** About this exercise **
Write out all the material verbatim, line by line.

** Study material **
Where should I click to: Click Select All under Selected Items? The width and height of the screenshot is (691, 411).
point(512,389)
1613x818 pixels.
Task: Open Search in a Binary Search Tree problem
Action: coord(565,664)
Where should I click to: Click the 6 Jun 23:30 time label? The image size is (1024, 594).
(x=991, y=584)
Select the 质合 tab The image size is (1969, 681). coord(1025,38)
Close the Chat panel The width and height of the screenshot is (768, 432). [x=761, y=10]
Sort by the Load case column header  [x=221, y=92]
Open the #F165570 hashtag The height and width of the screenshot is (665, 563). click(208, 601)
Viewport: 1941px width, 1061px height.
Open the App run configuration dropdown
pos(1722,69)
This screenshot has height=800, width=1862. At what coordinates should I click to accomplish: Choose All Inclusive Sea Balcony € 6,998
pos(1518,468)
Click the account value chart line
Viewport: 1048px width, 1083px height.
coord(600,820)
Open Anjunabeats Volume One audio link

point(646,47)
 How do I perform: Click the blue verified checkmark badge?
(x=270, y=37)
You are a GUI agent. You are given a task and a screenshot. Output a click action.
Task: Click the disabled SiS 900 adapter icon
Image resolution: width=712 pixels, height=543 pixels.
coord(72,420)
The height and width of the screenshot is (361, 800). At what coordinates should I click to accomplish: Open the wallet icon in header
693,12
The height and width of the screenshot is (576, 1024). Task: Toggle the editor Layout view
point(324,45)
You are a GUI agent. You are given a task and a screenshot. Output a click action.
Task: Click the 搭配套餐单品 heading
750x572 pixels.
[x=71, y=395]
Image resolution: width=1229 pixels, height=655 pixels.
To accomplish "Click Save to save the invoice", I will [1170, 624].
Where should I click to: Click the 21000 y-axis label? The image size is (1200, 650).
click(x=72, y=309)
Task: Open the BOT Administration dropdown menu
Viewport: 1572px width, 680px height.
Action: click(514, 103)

** Written reply **
Where should I click to: Click Select All under Selected Items? The width and height of the screenshot is (691, 411).
point(512,389)
1613x818 pixels.
Task: Open Search in a Binary Search Tree problem
Action: coord(565,664)
Where should I click to: Click the 6 Jun 23:30 time label? The image size is (1024, 594).
(x=991, y=584)
Select the 质合 tab The image size is (1969, 681). coord(1025,38)
Close the Chat panel The width and height of the screenshot is (768, 432). [x=761, y=10]
Sort by the Load case column header  [x=221, y=92]
Open the #F165570 hashtag The height and width of the screenshot is (665, 563). click(208, 601)
Viewport: 1941px width, 1061px height.
Open the App run configuration dropdown
pos(1722,69)
This screenshot has height=800, width=1862. At what coordinates should I click to accomplish: Choose All Inclusive Sea Balcony € 6,998
pos(1518,468)
Click the account value chart line
Viewport: 1048px width, 1083px height.
coord(600,820)
Open Anjunabeats Volume One audio link

point(646,47)
 How do I perform: Click the blue verified checkmark badge?
(x=270, y=37)
You are a GUI agent. You are given a task and a screenshot. Output a click action.
Task: Click the disabled SiS 900 adapter icon
Image resolution: width=712 pixels, height=543 pixels.
coord(72,420)
The height and width of the screenshot is (361, 800). At what coordinates should I click to accomplish: Open the wallet icon in header
693,12
The height and width of the screenshot is (576, 1024). Task: Toggle the editor Layout view
point(324,45)
You are a GUI agent. You are given a task and a screenshot. Output a click action.
Task: Click the 搭配套餐单品 heading
750x572 pixels.
[x=71, y=395]
Image resolution: width=1229 pixels, height=655 pixels.
To accomplish "Click Save to save the invoice", I will [1170, 624].
Where should I click to: Click the 21000 y-axis label? The image size is (1200, 650).
click(x=72, y=309)
Task: Open the BOT Administration dropdown menu
Viewport: 1572px width, 680px height.
Action: click(514, 103)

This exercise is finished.